** start of Information supplied **

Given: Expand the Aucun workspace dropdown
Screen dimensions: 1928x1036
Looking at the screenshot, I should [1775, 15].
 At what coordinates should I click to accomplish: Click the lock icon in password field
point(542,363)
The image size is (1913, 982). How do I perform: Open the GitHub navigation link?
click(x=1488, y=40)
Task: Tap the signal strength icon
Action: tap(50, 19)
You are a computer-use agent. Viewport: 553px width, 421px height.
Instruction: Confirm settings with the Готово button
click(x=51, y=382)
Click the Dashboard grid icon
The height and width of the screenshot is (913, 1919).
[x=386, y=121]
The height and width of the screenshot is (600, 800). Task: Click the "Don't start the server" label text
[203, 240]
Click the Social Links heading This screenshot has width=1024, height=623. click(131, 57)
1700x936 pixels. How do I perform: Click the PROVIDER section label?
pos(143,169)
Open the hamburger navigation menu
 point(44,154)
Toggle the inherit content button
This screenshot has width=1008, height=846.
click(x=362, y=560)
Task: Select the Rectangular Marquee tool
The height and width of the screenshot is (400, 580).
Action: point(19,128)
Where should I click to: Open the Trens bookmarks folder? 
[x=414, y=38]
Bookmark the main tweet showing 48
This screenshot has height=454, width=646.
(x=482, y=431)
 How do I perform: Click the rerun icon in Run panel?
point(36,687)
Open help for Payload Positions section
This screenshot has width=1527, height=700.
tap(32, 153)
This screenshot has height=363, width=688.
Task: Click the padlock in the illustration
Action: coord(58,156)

** end of Information supplied **

Format every line of the material above as a JSON list of strings, with one string per line and no entries for blank lines.

### Task answer
[
  "Given: Expand the Aucun workspace dropdown",
  "Screen dimensions: 1928x1036",
  "Looking at the screenshot, I should [1775, 15].",
  " At what coordinates should I click to accomplish: Click the lock icon in password field",
  "point(542,363)",
  "The image size is (1913, 982). How do I perform: Open the GitHub navigation link?",
  "click(x=1488, y=40)",
  "Task: Tap the signal strength icon",
  "Action: tap(50, 19)",
  "You are a computer-use agent. Viewport: 553px width, 421px height.",
  "Instruction: Confirm settings with the Готово button",
  "click(x=51, y=382)",
  "Click the Dashboard grid icon",
  "The height and width of the screenshot is (913, 1919).",
  "[x=386, y=121]",
  "The height and width of the screenshot is (600, 800). Task: Click the \"Don't start the server\" label text",
  "[203, 240]",
  "Click the Social Links heading This screenshot has width=1024, height=623. click(131, 57)",
  "1700x936 pixels. How do I perform: Click the PROVIDER section label?",
  "pos(143,169)",
  "Open the hamburger navigation menu",
  " point(44,154)",
  "Toggle the inherit content button",
  "This screenshot has width=1008, height=846.",
  "click(x=362, y=560)",
  "Task: Select the Rectangular Marquee tool",
  "The height and width of the screenshot is (400, 580).",
  "Action: point(19,128)",
  "Where should I click to: Open the Trens bookmarks folder? ",
  "[x=414, y=38]",
  "Bookmark the main tweet showing 48",
  "This screenshot has height=454, width=646.",
  "(x=482, y=431)",
  " How do I perform: Click the rerun icon in Run panel?",
  "point(36,687)",
  "Open help for Payload Positions section",
  "This screenshot has width=1527, height=700.",
  "tap(32, 153)",
  "This screenshot has height=363, width=688.",
  "Task: Click the padlock in the illustration",
  "Action: coord(58,156)"
]